Shenan read Helter Skelter a while back, and pretty much became obsessed with the whole Manson Family debacle. She'd start mentioning little details about the murders in conversations, or tell little anecdotes from the book. She even downloaded one of Charles Manson's songs to her iPod, the one that Dennis Wilson of the Beach Boys rewrote and put on a Beach Boys' album. I think she's really getting into this true crime stuff... the same thing happened after we saw Zodiac, she went out and got the books and really started digging deep into the subject.
Look, I have some weird hobbies too, okay? Like, for a while back in college I couldn't stop watching all the Slumber Party Massacre and Sorority House Massacre movies. I even went to the trouble of watching tangentially connected movies, like Cheerleader Massacre, or even worse Hard to Die, which is a near scene-for-scene remake of Sorority House Massacre 2, shot back-to-back with the same cast. I've seen Slumber Party Massacre 2, my favorite in the series, at least 3 times, so I can't really criticize how my girlfriend spends her leisure time.
Well, I mean, I can criticize her if I want to, but I'm a good guy so I don't. Instead, I magnanimously extended the olive branch of romantic harmony (or whatever), and suggested combining her love of Charles Manson lore with my love of staying in the apartment and not having to get up off the couch. So over the span of a week, we watched 3 different movies depicting the Manson Family murders.
First up was Helter Skelter, a 3 hour TV movie from the 70's, based on the book. I'll go ahead and say this was probably the best all around of the Manson movies we saw. After a horror-movie-ish opening (the score even reminded me a bit of the Friday the 13th score) showing the build up to the murders, the movie then shifts focus to the long and complicated investigation and prosecution of the murders. This structure, along with the film's interest in weird side details and anecdotes and it's attempt to try to piece everything together, makes it feel a lot, at times, like an early precursor to David Fincher's Zodiac. Minus the ambiguity, and not nearly as good, but similarities exist.
The filmmaking is not the most exciting in the world. Visually, there's not much going on here, in fact probably 1/3rd of the movie is made up of people standing around in an office talking to each other. Still, the story itself is fascinating enough that you're compelled by default, and the movie's strategy of slowly but steadily revealing the facts about the Manson Family and the murders helps, too.

Excerpted records.
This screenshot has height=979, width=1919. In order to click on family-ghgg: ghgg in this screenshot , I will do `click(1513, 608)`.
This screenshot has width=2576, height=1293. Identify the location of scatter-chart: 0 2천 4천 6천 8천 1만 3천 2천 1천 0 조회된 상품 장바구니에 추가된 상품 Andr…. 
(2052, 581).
==
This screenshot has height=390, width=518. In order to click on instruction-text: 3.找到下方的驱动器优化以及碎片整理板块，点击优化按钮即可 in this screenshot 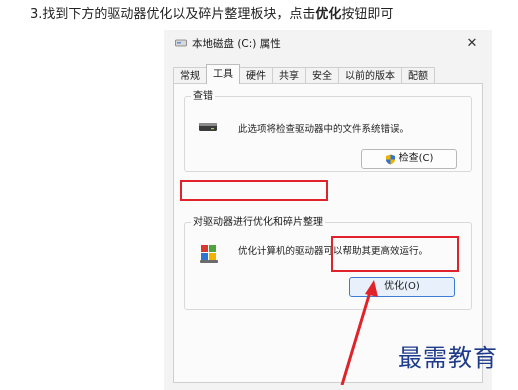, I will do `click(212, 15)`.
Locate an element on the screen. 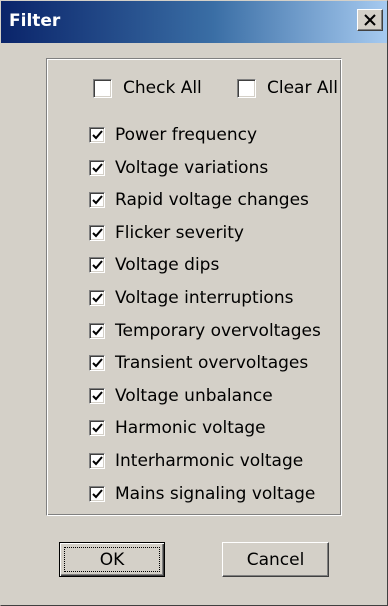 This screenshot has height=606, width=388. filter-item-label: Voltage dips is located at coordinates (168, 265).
* * *
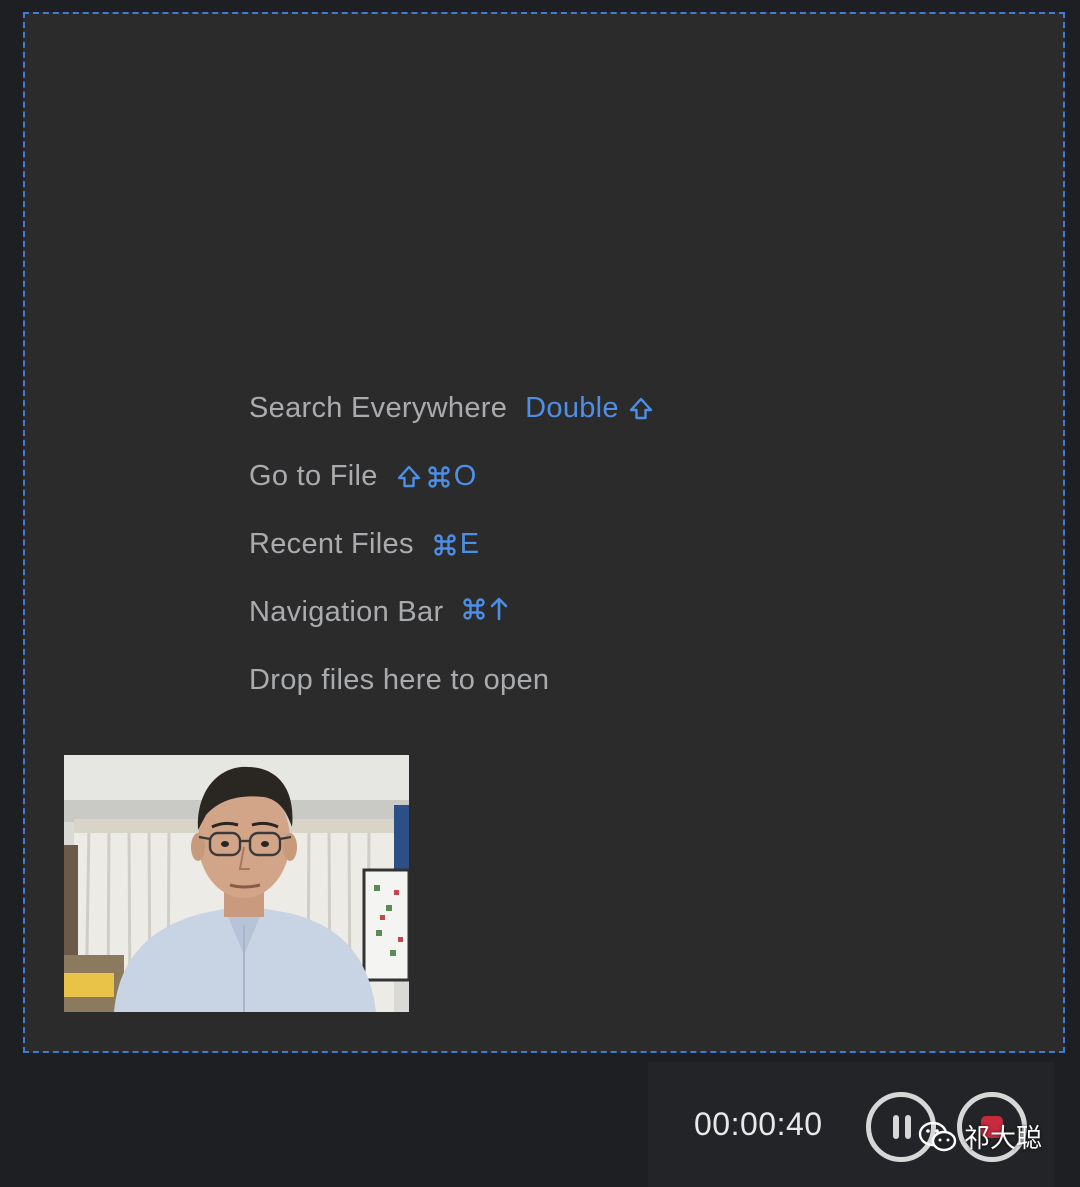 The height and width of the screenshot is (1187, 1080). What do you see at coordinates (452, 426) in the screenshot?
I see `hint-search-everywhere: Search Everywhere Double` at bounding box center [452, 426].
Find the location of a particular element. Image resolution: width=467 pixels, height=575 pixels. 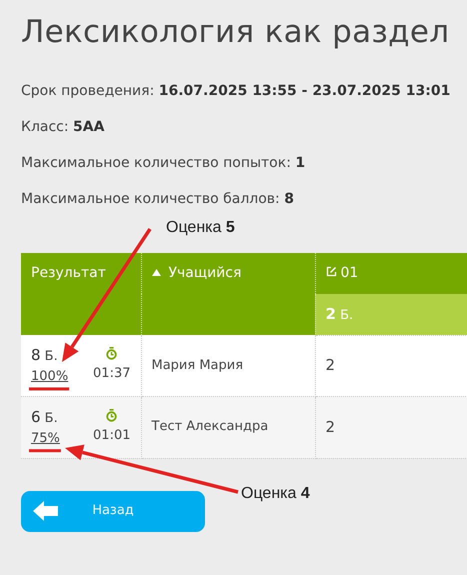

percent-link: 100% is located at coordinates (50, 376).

Problems to solve.
1 > Answer these from the Manson movie post:
(a) Who rewrote the Charles Manson song that Shenan downloaded to her iPod?
(b) How many times has the writer seen Slumber Party Massacre 2?
(c) How long is the Helter Skelter TV movie?
2 > Render the stretch of the listing that opens with the line containing "This screenshot has width=2576, height=1293." and closes with the line containing "(2052, 581)." as a Markdown table with the columns No. and Line, one row per line, skipping any blank lines.
The post about the Manson movies and the listing after it were taken from unrelated sources.

Task-by-task answers.
1 >
(a) Dennis Wilson of the Beach Boys
(b) At least 3 times
(c) 3 hours

2 >
| No. | Line |
|---|---|
| 1 | This screenshot has width=2576, height=1293. Identify the location of scatter-chart: 0 2천 4천 6천 8천 1만 3천 2천 1천 0 조회된 상품 장바구니에 추가된 상품 Andr….  |
| 2 | (2052, 581). |